Eles haviam parado na frente de uma
grande casa com um jardim de rosas na frente. Havia uma pequena placa em cima
da porta:
POUSADA
RIOS
Desceram e retiraram a bagagem pagando
o taxis e entrando na recepção da pousada onde um rapaz digitava em um
computador do outro lado de um balcão.
— Bom dia – disse Inocense sorrindo
para o outro.
— Bom dia! – na verdade ele parecia
jovem, mas deveria estar passando dos trinta anos com cabelos castanhos curtos
e olhos azuis gentis atrás de lentes grossas de um óculos que teimava em
escorregar do seu nariz.
— Meu nome é Inocense Alves eu acho
que a revista Ribeirão Hoje fez uma reserva para mim e meu irmão.
— Fez sim – ele retirou uma ficha de
uma gaveta e colocou em cima da mesa – Por favor, preencha a fixa.
Enquanto a irmã escrevia, Lucas ficou
olhando para a recepção bem arrumada com pequenas poltronas de estampa florida,
uma mesa com uma garrafa de café e um pote de biscoitos. As janelas tinham
cortinas de renda e o chão, tapetes de sisal bem limpos. Havia uma porta a
direita e uma escadaria de madeira que ia para o próximo andar.
— Sua pousada é muito bem arrumada –
disse ele para o outro.
— Obrigado – ele ficou vermelho – Meu nome
é Gustavo Rios, sou proprietário, balconista, garçom, um pouco de tudo.

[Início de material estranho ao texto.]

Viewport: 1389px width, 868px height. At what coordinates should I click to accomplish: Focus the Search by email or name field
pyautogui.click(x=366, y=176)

Gustavo ajudou eles até o quarto que
ficava em um longo corredor cheio de portas de madeira e eles explicou que
todos os quartos estavam ocupados e que eles tiveram sorte por ter aberto
aquela vaga.
Ele abriu a ultima porta do lado
direito dando para um quarto amplo, com duas camas de solteiro, dois
guarda-roupas pequenos, duas poltronas e uma escrivaninha. Havia uma porta que
ele explicou ser o banheiro. As paredes eram pintadas de um tom amarelo claro,
o chão de taco brilhava. Um ar condicionado estava acima da janela que dava
para o jardim dos fundos.
— Vocês vão ter que dividir o quarto –
disse Gustavo colocando as malas a um canto.

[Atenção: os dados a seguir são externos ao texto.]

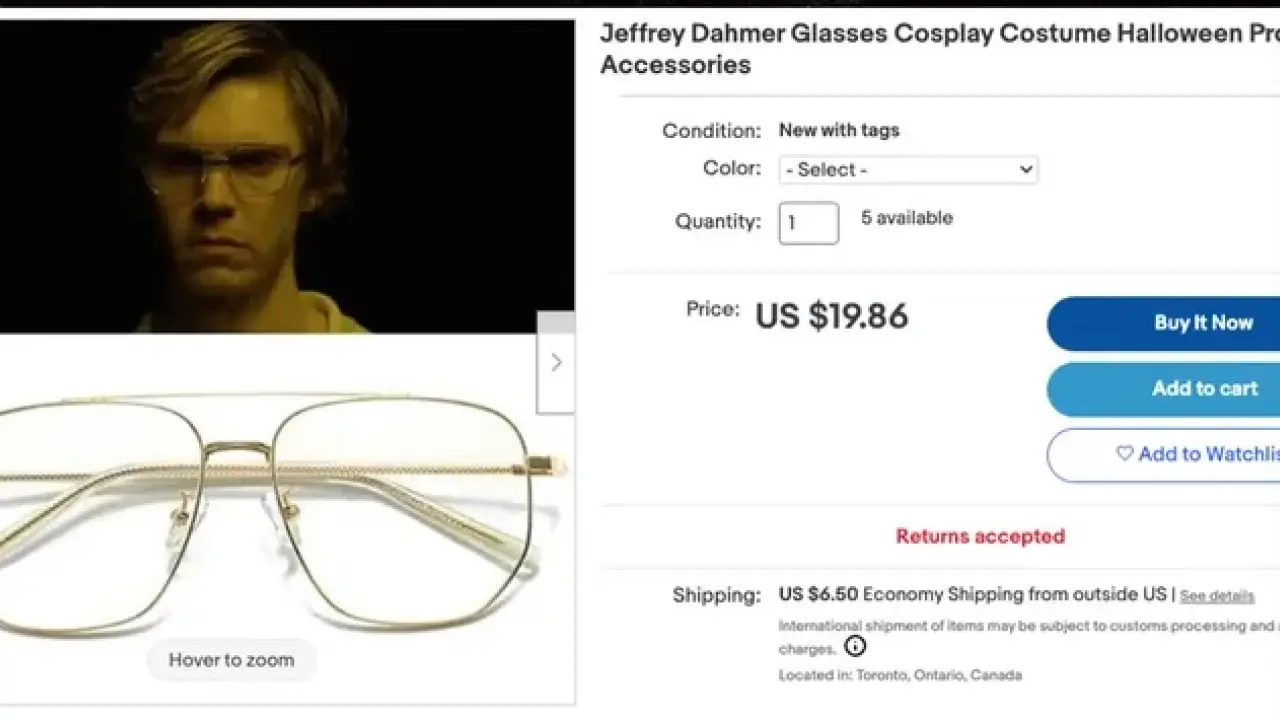Click the US $6.50 shipping cost
The height and width of the screenshot is (720, 1280).
tap(818, 594)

— Sem problemas – respondeu a moça –
Se ele me encher tranco ele no banheiro.
— Inocense! – resmungou Lucas.
— Que? Eu posso ti jogar porta a fora também!

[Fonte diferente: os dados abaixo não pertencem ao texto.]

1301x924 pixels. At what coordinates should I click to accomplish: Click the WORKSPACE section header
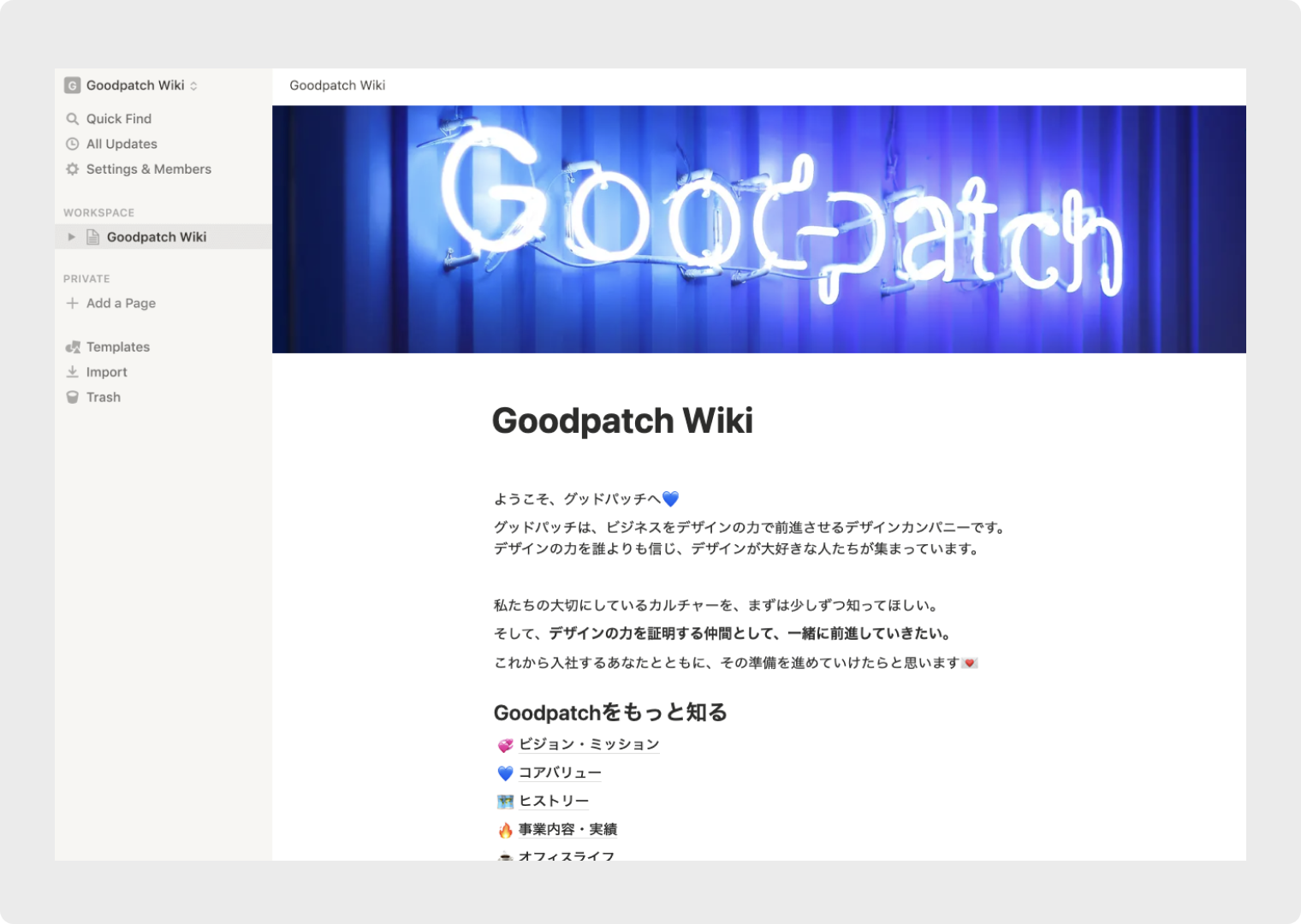(x=98, y=212)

— Deus eu joguei pedra na cruz!
— Você deveria estar agradecendo aos
deuses por ter uma irmã linda, educada, culta...
— Desbocada, narcisista, chata...
— Bem boa estadia – disse o rapaz
saindo de fininho.
— Viu só – disse Lucas – Espantou o
coitado!
— Eu?! Quem espantou foi você com essa
cara de bobo.
Lucas lançou um olhar feio para a irmã
que estava rindo e foi sentar na cama.
— Acha que vamos ser felizes aqui? –
perguntou ele olhando para a irmã que sentou do lado dele em um pulo e o
abraçou.
— Ei! Vamos começar uma nova vida! Aposte
que vamos conseguir tudo que quisermos se ficarmos juntos.
— Amo você irmãzinha!
— Também ti amo irmãozinho!
Eles estavam dispostos a deixar suas
tristezas para trás e ter uma vida melhor.